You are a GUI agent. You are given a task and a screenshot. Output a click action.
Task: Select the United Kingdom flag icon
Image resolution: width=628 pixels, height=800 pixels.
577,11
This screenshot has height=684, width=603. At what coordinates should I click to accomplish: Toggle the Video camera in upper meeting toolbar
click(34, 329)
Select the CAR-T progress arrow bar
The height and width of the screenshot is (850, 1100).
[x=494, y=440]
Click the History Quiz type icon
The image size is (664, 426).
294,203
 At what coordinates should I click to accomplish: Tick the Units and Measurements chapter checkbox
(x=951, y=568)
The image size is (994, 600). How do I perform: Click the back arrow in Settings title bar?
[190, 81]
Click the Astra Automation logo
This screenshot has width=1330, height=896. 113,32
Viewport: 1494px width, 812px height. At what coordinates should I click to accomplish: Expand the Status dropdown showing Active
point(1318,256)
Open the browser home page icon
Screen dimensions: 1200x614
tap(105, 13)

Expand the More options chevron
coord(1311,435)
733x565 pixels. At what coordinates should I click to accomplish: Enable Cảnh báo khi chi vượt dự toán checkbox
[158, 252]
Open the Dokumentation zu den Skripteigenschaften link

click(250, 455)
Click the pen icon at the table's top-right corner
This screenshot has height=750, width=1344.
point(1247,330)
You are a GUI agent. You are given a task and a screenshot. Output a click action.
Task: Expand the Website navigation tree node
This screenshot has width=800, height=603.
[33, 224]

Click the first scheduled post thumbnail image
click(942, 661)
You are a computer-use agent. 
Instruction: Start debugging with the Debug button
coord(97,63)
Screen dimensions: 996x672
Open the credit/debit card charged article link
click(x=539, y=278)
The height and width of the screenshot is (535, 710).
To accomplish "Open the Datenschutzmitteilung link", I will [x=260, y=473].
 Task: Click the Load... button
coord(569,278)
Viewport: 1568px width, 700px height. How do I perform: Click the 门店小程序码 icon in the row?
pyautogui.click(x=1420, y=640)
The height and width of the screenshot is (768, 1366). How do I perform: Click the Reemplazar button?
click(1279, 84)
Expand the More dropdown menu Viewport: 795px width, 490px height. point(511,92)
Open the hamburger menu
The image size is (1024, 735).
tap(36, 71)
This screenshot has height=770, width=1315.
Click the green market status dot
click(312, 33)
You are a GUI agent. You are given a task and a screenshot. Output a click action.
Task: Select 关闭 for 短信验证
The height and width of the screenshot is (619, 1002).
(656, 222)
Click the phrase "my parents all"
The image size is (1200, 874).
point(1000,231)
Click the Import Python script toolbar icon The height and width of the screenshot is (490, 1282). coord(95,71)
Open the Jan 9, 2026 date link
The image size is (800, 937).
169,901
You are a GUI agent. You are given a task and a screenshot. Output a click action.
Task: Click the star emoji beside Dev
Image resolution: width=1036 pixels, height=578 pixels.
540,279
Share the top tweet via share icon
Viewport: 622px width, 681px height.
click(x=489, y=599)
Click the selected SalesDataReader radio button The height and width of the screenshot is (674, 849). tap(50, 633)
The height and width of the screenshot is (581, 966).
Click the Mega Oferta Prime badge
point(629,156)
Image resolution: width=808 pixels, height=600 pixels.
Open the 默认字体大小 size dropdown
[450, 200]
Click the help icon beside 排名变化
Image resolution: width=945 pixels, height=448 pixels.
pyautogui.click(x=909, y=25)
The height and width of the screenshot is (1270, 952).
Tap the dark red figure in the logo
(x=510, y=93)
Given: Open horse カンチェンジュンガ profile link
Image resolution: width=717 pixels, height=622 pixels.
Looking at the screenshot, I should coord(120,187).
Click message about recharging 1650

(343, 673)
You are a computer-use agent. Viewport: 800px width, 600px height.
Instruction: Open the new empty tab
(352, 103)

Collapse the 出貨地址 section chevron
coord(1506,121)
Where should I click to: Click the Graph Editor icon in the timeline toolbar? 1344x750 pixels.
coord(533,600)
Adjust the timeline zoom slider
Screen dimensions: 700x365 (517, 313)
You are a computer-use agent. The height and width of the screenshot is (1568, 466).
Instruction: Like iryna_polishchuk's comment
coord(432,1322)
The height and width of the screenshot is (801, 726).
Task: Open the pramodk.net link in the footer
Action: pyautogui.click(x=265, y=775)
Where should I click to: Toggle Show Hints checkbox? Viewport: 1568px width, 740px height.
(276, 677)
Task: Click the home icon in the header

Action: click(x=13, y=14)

Exercise objective:
All lines in the listing above between the line with "Screen dimensions: 996x672" and the line with "Task: Select 关闭 for 短信验证", inclusive, should be set down exactly, and no line outside that range.

Exercise response:
Screen dimensions: 996x672
Open the credit/debit card charged article link
click(x=539, y=278)
The height and width of the screenshot is (535, 710).
To accomplish "Open the Datenschutzmitteilung link", I will [x=260, y=473].
 Task: Click the Load... button
coord(569,278)
Viewport: 1568px width, 700px height. How do I perform: Click the 门店小程序码 icon in the row?
pyautogui.click(x=1420, y=640)
The height and width of the screenshot is (768, 1366). How do I perform: Click the Reemplazar button?
click(1279, 84)
Expand the More dropdown menu Viewport: 795px width, 490px height. point(511,92)
Open the hamburger menu
The image size is (1024, 735).
tap(36, 71)
This screenshot has height=770, width=1315.
Click the green market status dot
click(312, 33)
You are a GUI agent. You are given a task and a screenshot. Output a click action.
Task: Select 关闭 for 短信验证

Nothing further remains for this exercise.